Yes, well, look, as you mentioned during the slide presentation, the only drug that is currently approved in lung cancer has the exon 18 mutations and its label is afatinib, which is zero drift. So, the data on that is pretty well published in terms of what it looks like. And again, we're focusing on the patients who've already been treated with an EGFR TKI. So in that population, the bar appears to be a 10.5% response rate. So we're right now at a 40% response rate, which is really encouraging obviously as we get more data we'll see where that goes. It could stay the same because they're down or could go up. We just have to wait and see. If we continue to maintain, the same type of effect where we're seeing a large magnitude of difference from afatinib in and response rate, we're continuing to see an encouraging duration of response in PFS. I would feel very comfortable having that conversation with the FDA.

Okay, great. That's helpful. And then I think you mentioned that axon 18 represents about 5% of the EGFR mutations, but to what extent is it identified and diagnosed in patients? Is that part of the normal screening process?
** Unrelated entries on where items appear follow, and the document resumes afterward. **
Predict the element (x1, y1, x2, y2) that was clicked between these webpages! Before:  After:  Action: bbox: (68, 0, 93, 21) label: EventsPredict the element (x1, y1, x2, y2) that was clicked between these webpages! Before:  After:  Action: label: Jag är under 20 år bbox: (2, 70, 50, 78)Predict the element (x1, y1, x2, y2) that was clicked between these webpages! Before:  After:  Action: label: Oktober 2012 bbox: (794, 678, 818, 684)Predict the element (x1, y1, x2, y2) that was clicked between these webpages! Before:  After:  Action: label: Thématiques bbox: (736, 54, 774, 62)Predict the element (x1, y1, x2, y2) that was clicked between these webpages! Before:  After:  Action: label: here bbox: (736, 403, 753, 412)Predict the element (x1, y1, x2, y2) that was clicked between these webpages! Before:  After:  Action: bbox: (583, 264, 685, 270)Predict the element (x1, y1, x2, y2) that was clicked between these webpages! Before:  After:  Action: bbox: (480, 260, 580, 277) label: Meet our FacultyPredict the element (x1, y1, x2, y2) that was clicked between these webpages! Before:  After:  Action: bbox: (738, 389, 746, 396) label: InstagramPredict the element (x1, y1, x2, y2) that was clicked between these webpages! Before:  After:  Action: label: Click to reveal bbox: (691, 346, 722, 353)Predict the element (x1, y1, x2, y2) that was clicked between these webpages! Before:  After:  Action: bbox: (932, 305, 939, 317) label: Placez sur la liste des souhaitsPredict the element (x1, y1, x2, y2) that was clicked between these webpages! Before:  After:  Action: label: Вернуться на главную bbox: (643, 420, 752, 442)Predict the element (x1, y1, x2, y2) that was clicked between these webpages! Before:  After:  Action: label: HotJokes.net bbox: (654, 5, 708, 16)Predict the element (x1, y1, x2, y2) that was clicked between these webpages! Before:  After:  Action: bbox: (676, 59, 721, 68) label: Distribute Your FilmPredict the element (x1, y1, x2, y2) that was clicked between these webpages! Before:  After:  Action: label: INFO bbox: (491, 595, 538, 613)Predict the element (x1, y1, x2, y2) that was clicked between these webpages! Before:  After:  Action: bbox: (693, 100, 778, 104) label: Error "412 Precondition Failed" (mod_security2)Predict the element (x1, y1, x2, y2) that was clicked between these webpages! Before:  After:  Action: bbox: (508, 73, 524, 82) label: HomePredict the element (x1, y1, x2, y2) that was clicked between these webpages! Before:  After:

Yes. In lung cancer, we're very fortunate because everybody is getting screened. I recognize in some tumor types the screening rates are very low. In lung cancer, from what we have seen a 100% of these patients get screened. So all of the screens pick up the specific EGFR mutation. So they know if it's like exon 20 insertion, Del19 deletion, a T790M, an L-858 they know exactly what it is. So it's already picked up in the current screens that are out there for lung cancer.

Great. That's helpful. Thank you.

Ladies and gentlemen, that's the end of our question-and-answer session. I'll turn it back to management for closing remarks.

Thank you for your interested in Puma Biotechnology. As a reminder, this call may be accessed via replay of the webcast@pumabiotechnology.com beginning later today. Have a good evening.

This concludes today's conference. All parties may disconnect. Have a good day.